Amy sat down. She put her coat aside, slid forward, and laid her forearm on the desk. “Michael, we’ve never really talked about this.”
He avoided her eyes to muffle the little thrill of Amy, her directness, the outlandish possibility of a frank conversation about his family, the intimate pleasure of a shared confidence. She was so close. So close.
Amy wiggled further forward, to the very edge of her seat. “You don’t like Brendan.”
“No.”
“Why?”
“Just don’t.”
“Why?”
He shrugged.
“Do you think Brendan did something wrong?”
“Wrong like what?”
“You know what I mean. Be honest.”
“I just don’t like him hanging around my mother, that’s all.”
“That’s it?”
“That’s enough.”
“Michael, I need to tell you something. I see how you act around Brendan. I know how you feel; I don’t like him either. I never trusted him, never wanted him around you three boys, and I certainly never wanted him anywhere near your mother. If he ever lifted a finger to her, I swear I’d kill him. Your dad had Brendan pegged.”
“Pegged as what?”
“A cop with a bad conscience.”
“So,” he demanded, “what’s the big secret about Brendan?” He imagined Amy had in mind some petty corruption Brendan might have indulged in. The sort of Boston mischief that only the newspapers cared about-and even they did not care much.
“Michael, what do you think about the way your father was killed?”
“I’m against it.”
“I’m serious, dammit. Do you believe it happened the way Brendan says it did?”
“Why not?”
“Two experienced cops, Homicide detectives, go searching for a suspect. They go down to the docks in East Boston looking for a witness, some street kid who lives there, twelve, thirteen years old. They find the kid, he runs, they chase. Kid squirts down an alley, Joe Senior runs in after him while Brendan lags behind.
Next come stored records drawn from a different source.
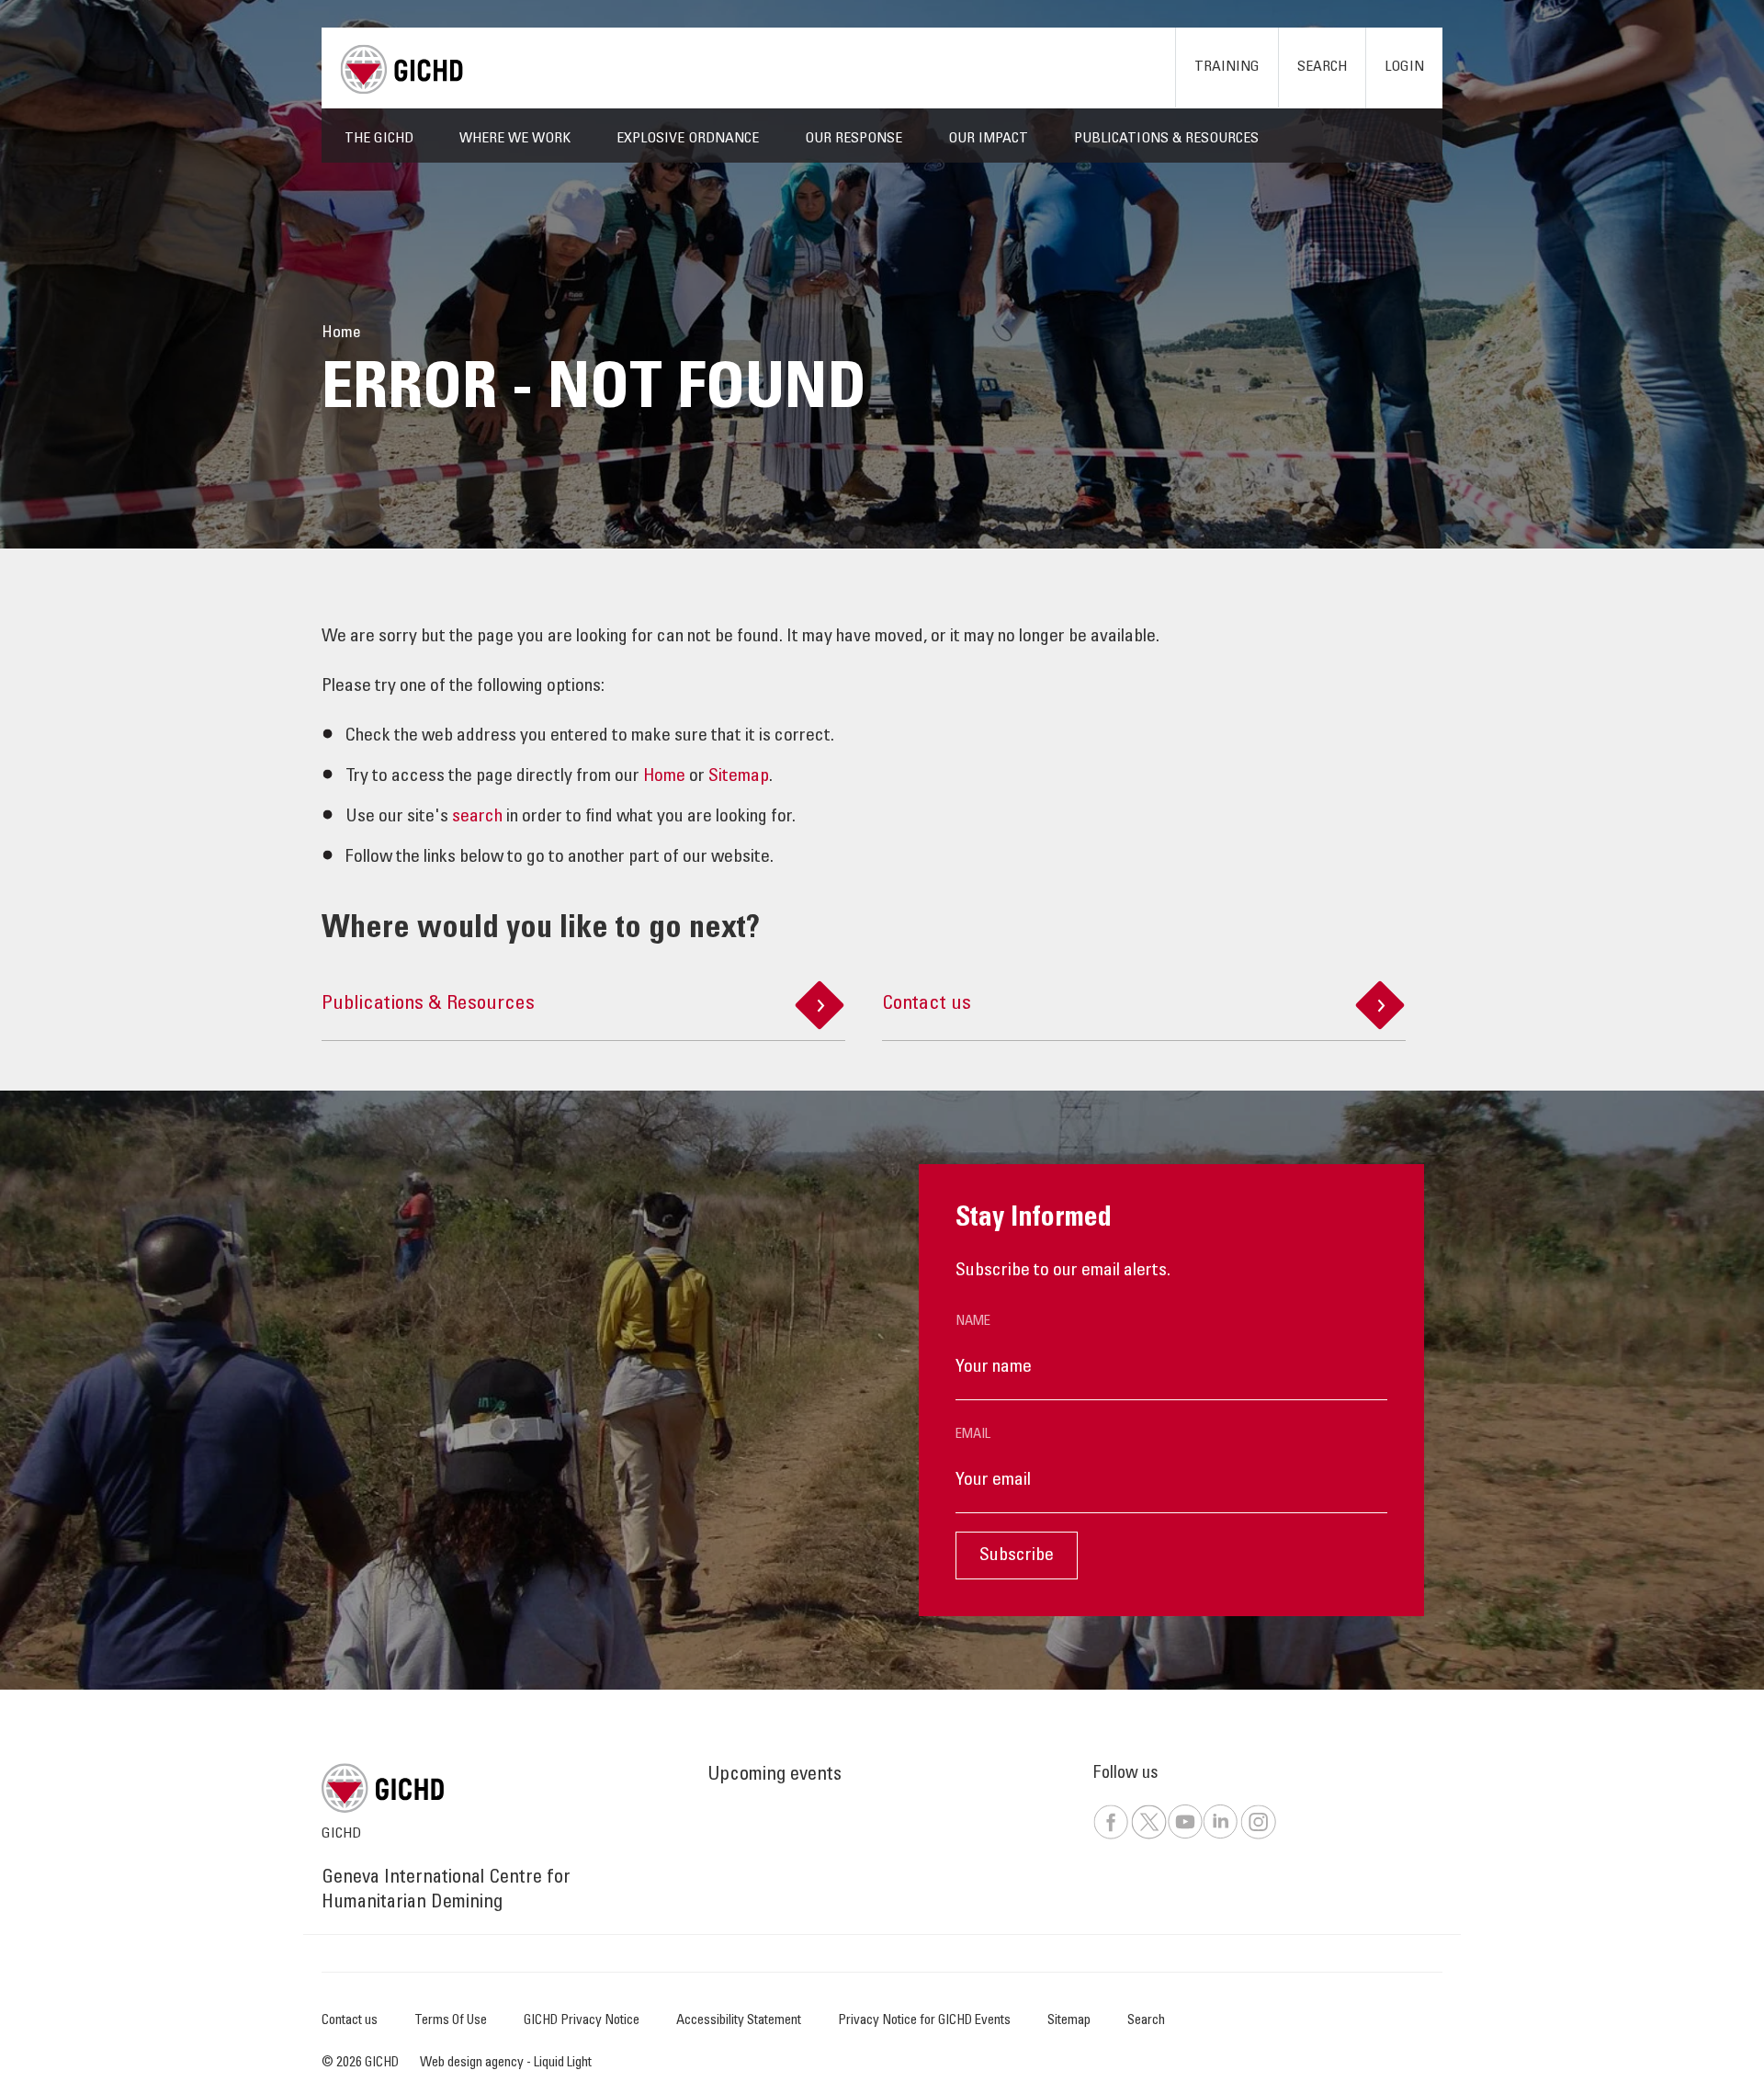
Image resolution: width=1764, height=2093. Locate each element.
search (477, 818)
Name (973, 1322)
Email (973, 1435)
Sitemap (738, 777)
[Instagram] (1257, 1836)
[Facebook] (1110, 1836)
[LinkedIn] (1220, 1836)
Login (1404, 67)
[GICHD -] (401, 69)
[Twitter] (1148, 1836)
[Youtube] (1185, 1836)
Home (664, 777)
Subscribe (1016, 1556)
Joe Senior turns the corner, kid shoots him once, in the chest-and Joe Senior is dead, bullet in the heart. Now Brendan hears the shot and, disregarding his own safety, he barrels around the corner, too, to help his partner. Kid shoots a second time, hits Brendan in the gut, and Brendan goes down, again with a single shot. Kid takes off.”
“That’s the story.”
“Do you believe it?”
“It happens.”
“Do you know how hard it is to kill a man with a handgun, with one shot, on the run? It’s hard even to disable someone with one bullet. It’s John Wayne stuff-bang, you’re dead. Only in the movies. The fact is, to kill a man with one shot you need to be very lucky or very accurate. You have to hit the head or the heart. That’s not easy when you’re both running in a panic. But this young kid puts two cops down with just two shots, on the move, killing one? Doesn’t sound right.”
“So he got lucky.”
“Twice?”
“It happens.”
“Not like that. Once is lucky. Twice? Impossible.”
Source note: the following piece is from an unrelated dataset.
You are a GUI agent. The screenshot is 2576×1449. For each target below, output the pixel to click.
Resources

She looked Michael square in the eyes until he looked away.
“And another thing: why didn’t Brendan get up and run after the kid? Why’d he let the kid get away?”
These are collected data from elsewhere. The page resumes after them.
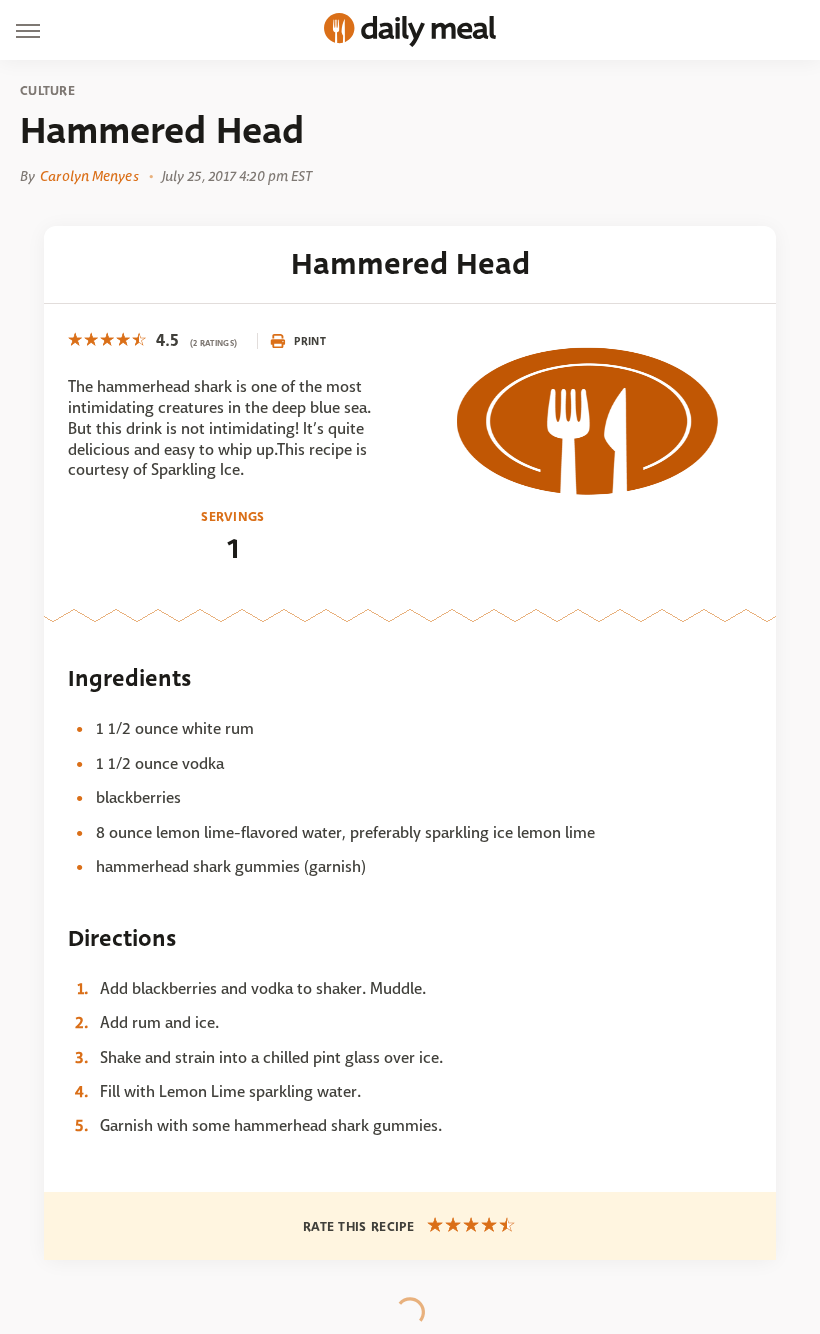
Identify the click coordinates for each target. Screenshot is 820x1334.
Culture (47, 91)
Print (310, 341)
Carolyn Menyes (89, 176)
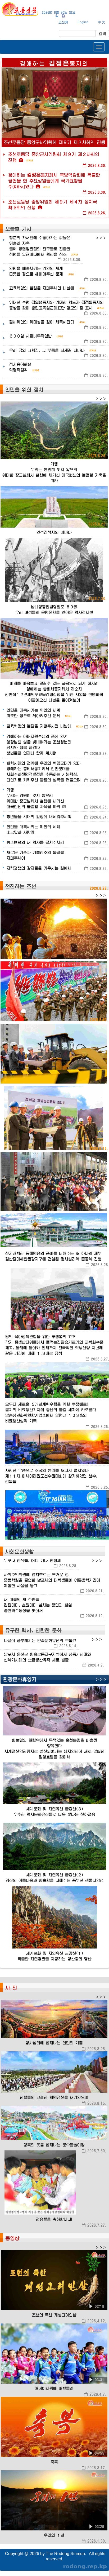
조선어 (63, 22)
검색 (102, 34)
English (83, 22)
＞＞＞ (100, 238)
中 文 (101, 22)
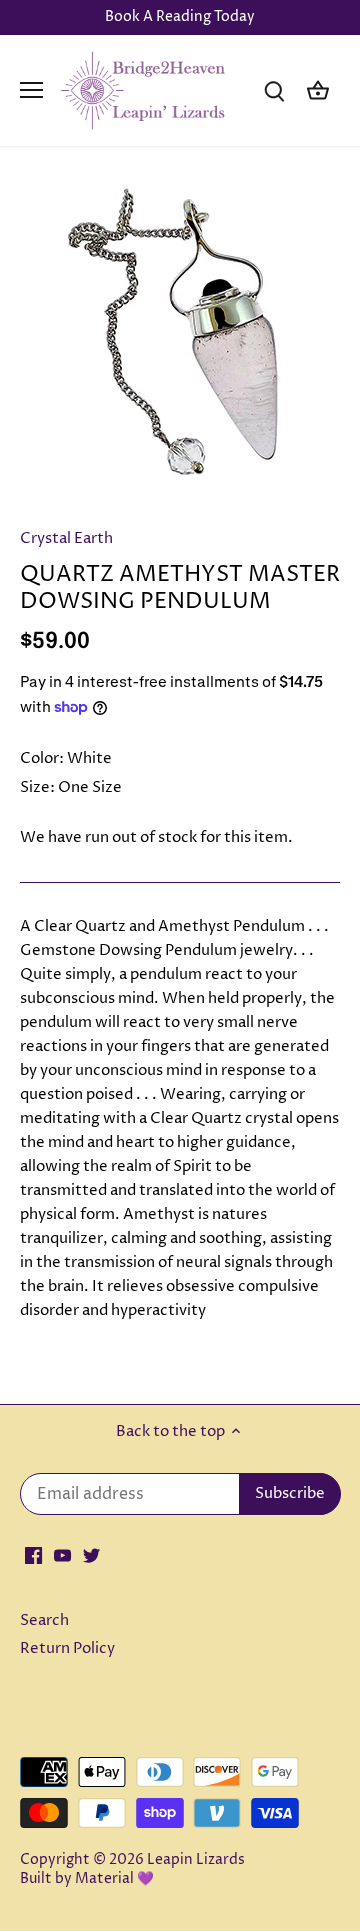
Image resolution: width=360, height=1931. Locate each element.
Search (44, 1620)
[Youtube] (62, 1554)
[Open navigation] (31, 90)
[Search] (274, 90)
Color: (42, 758)
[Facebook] (33, 1554)
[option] (180, 343)
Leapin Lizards (196, 1860)
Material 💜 (114, 1879)
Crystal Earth (66, 538)
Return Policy (67, 1648)
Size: (37, 787)
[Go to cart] (318, 90)
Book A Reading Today (180, 17)
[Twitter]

“Because he was shot. He nearly died in the hospital.”
“That was later. Internal bleeding, then an infection. Those are complications. Neither was true when he was lying there, letting that kid run right past him.
“Then, when the Homicide guys interviewed Brendan in the hospital, he gives them nothing. Just a vague description: skinny, teenage, Negro. When in doubt, just say the magic word ‘Negro’ and the Boston PD goes running.”
“They’d never seen the kid before. They were following a tip. What do you expect?”
“I expect an experienced cop like Brendan Conroy would have described the kid better. A cop is a professional witness. If it really went down the way Brendan says it did, he’d have done better than some faceless mystery Negro. Besides, how is it that no one else saw the kid? Come on-a Negro kid in that neighborhood would have stuck out like a raisin in a bowl of milk. So where is he? How come they never found him?”
“Okay, I give up. So who’s the kid who shot him?”
Her response was a simple, level look.
“The Negro kid?”
“Michael. There is no kid.”
“So who…?”
“Brendan. It was Brendan.”
“You sure it wasn’t Oswald?”
“Michael, this didn’t just come to me. I’ve been digging into it for a year.”
“So where’s the gun? If Brendan and my dad were alone in that alley, where’s the gun? They never found it.”
“Brendan could have dumped the gun anywhere. He had plenty of time.”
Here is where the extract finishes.